"No worries at all, as far as the Swift Company is concerned," returned Ned.

"Well, I guess you earn your salary," laughed Tom. "But now, Professor Bumper, let's hear from you. Is there anything more about this idol of gold that you can tell us?"

"Plenty, Tom, plenty. I could talk all day, and not get to the end of the story. But a lot of it would be scientific detail that might be too dry for you in spite of this excellent lemonade."

Between them Koku and Eradicate had managed to make a pitcher of the beverage, though Mrs. Baggert, the housekeeper, told Tom afterward that the two had a quarrel in the kitchen as to who should squeeze the lemons, the giant insisting that he had the better right to "punch" them.

"So, not to go into too many details," went on the professor, "I'll just give you a brief outline of this story of the idol of gold.

"Honduras, as you of course know, is a republic of Central America, and it gets its name from something that happened on the fourth voyage of Columbus. He and his men had had days of weary sailing and had sought in vain for shallow water in which they might come to an anchorage. Finally they reached the point now known as Cape Gracias-a-Dios, and when they let the anchor go, and found that in a short time it came to rest on the floor of the ocean, some one of the sailors—perhaps Columbus himself—is said to have remarked:

"'Thank the Lord, we have left the deep waters (honduras)' that being the Spanish word for unfathomable depths. So Honduras it was called, and has been to this day.

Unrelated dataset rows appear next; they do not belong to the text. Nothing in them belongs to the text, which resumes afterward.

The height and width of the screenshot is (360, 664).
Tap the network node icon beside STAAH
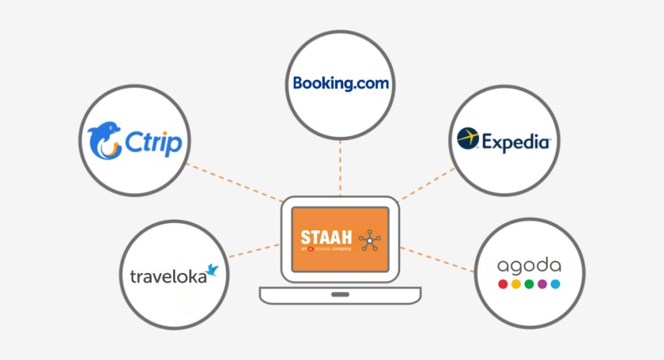pyautogui.click(x=370, y=241)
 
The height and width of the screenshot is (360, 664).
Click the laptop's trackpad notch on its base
pyautogui.click(x=339, y=294)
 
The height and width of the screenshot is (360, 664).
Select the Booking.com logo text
pyautogui.click(x=340, y=83)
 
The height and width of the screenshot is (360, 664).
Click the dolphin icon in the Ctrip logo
pyautogui.click(x=105, y=141)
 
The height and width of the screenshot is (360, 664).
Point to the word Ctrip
pyautogui.click(x=154, y=144)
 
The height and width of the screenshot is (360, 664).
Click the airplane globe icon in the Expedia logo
pyautogui.click(x=467, y=139)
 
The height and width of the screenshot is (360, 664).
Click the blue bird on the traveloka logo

"It is a queer land with many traces of an ancient civilization, a civilization which I believe dates back farther than some in the far East. On the sculptured stones in the Copan valley there are characters which seem to resemble very ancient writing, but this pictographic writing is largely untranslatable.

"Honduras, I might add, is about the size of our state of Ohio. It is rather an elevated tableland, though there are stretches of tropical forest, but it is not so tropical a country as many suppose it to be. There is much gold scattered throughout Honduras, though of late it has not been found in large quantities.

"In the old days, however, before the Spaniards came, it was plentiful, so much, so that the natives made idols of it. And it is one of the largest of these idols—by name Quitzel—that I am going to seek."